(Items for finding displayed items)
═══
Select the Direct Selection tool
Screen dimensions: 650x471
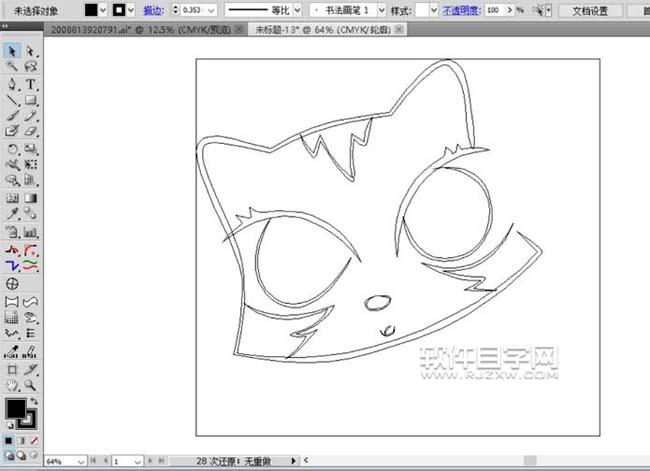pyautogui.click(x=31, y=50)
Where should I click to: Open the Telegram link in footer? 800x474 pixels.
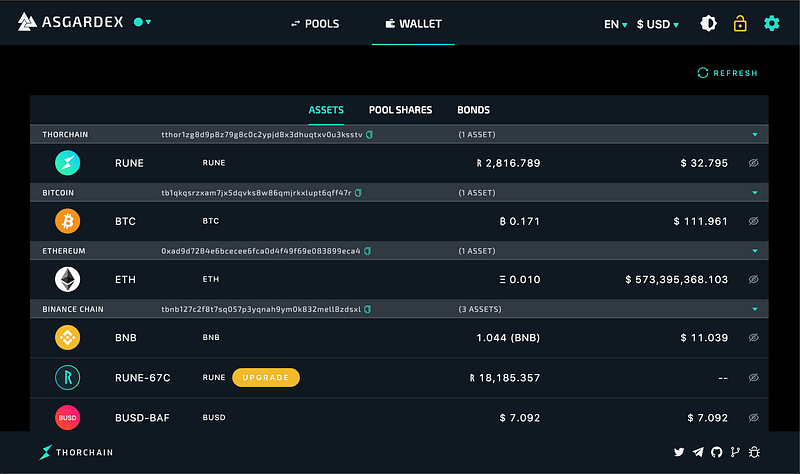(x=698, y=453)
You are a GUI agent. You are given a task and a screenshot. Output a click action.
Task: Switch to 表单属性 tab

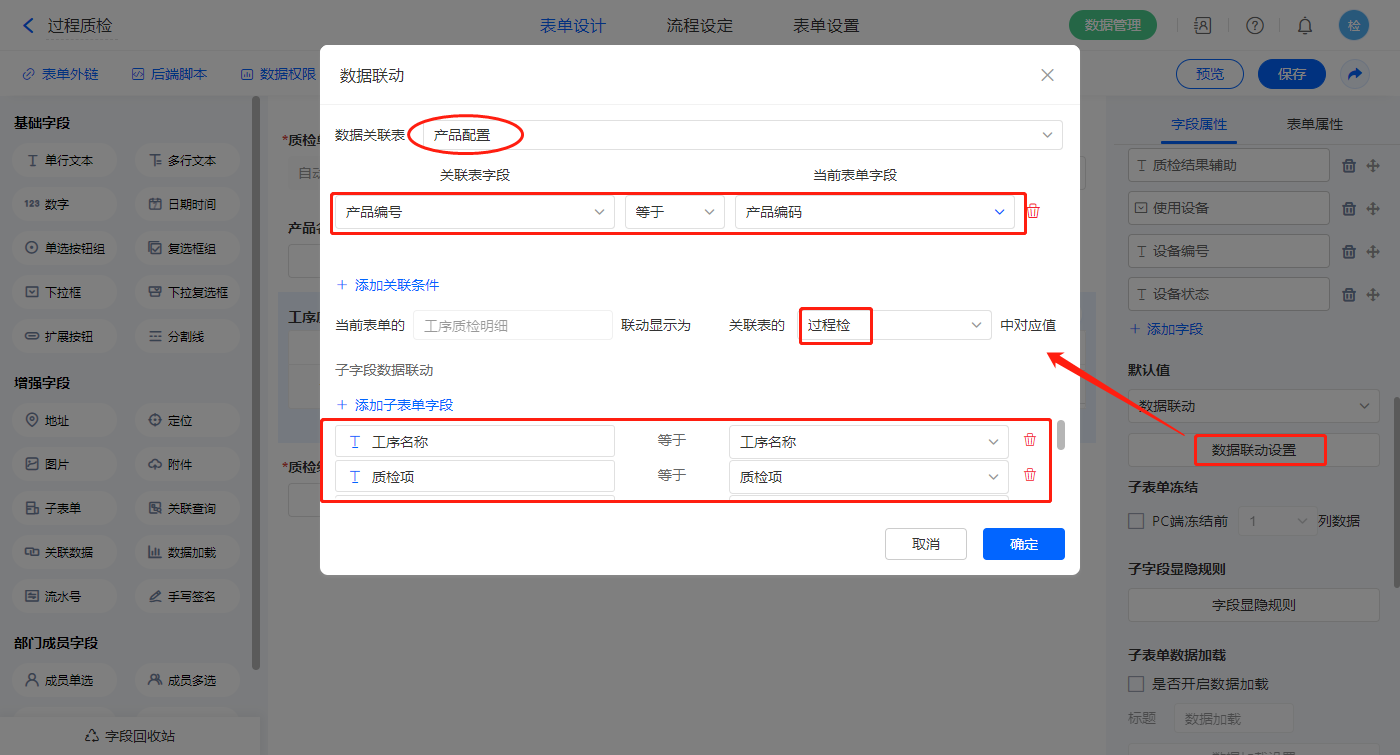point(1314,124)
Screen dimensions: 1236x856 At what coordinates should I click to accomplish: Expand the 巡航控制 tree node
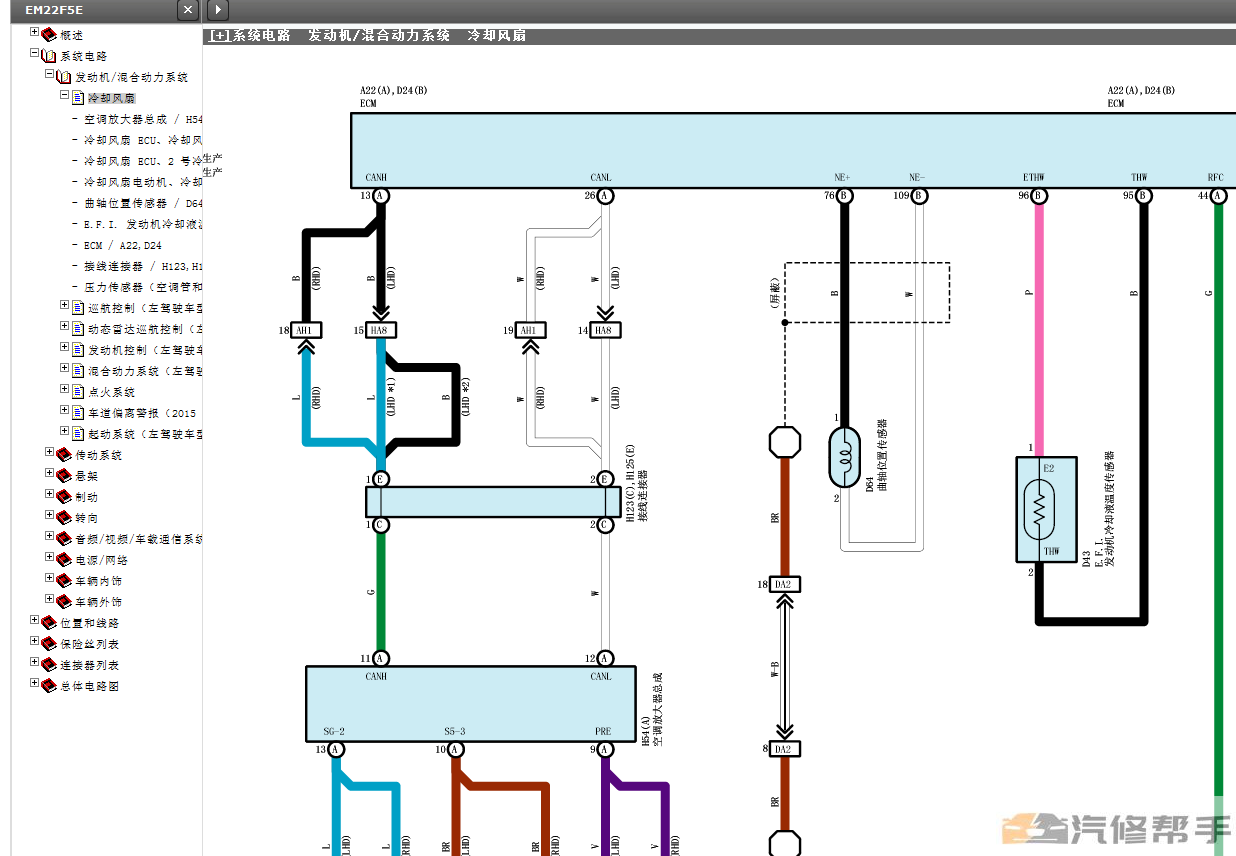(64, 306)
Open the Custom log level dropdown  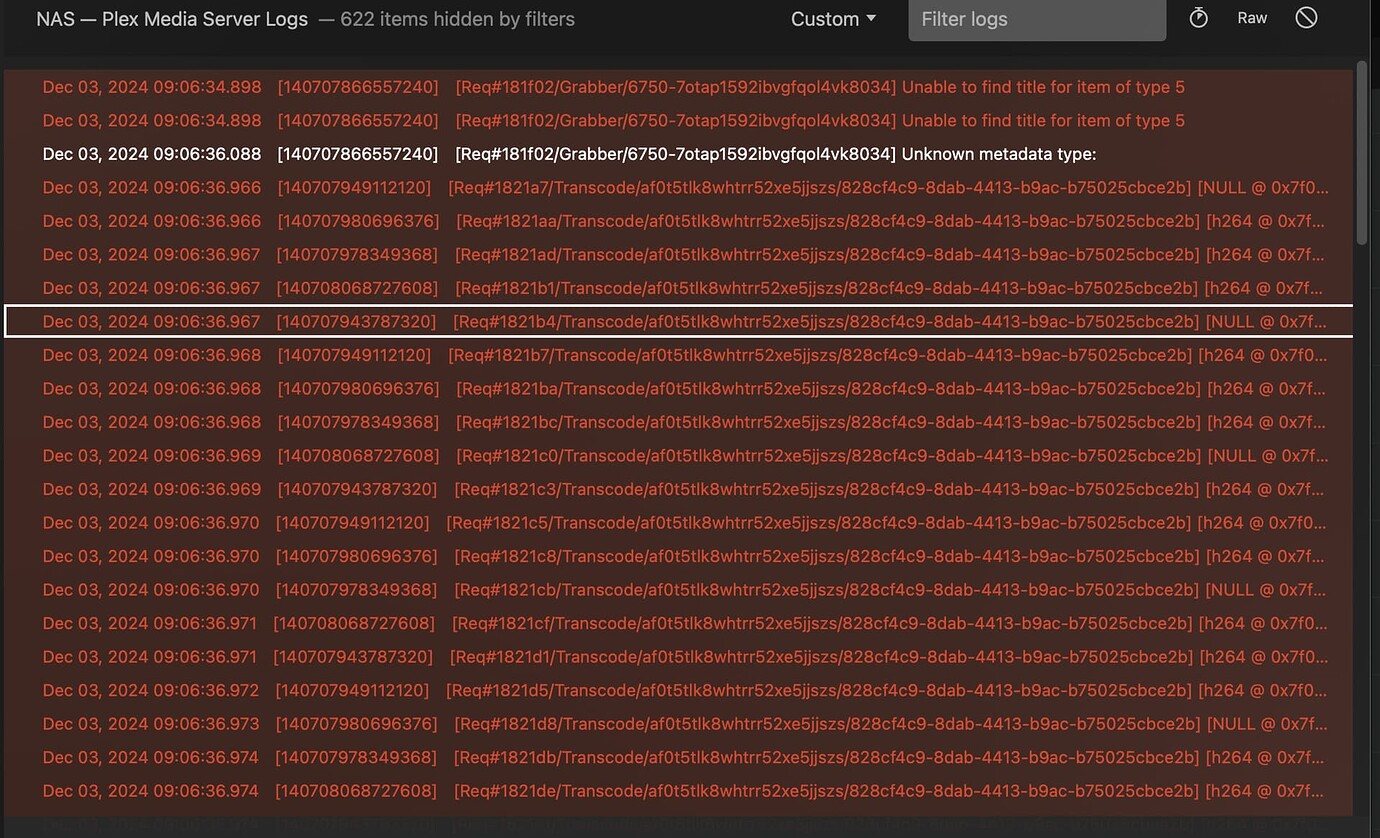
═══
• Task prompt: Change every "Screen dimensions" in the items above to "Display size", and write out all the items again with nothing else altered. Leave the pictures out.

• The answer:
Select the Direct Selection tool
Display size: 650x471
pyautogui.click(x=31, y=50)
Where should I click to: Open the Telegram link in footer? 800x474 pixels.
(x=698, y=453)
You are a GUI agent. You are given a task and a screenshot. Output a click action.
Task: Switch to 表单属性 tab

point(1314,124)
Display size: 1236x856 At what coordinates should I click to accomplish: Expand the 巡航控制 tree node
(64, 306)
Open the Custom log level dropdown  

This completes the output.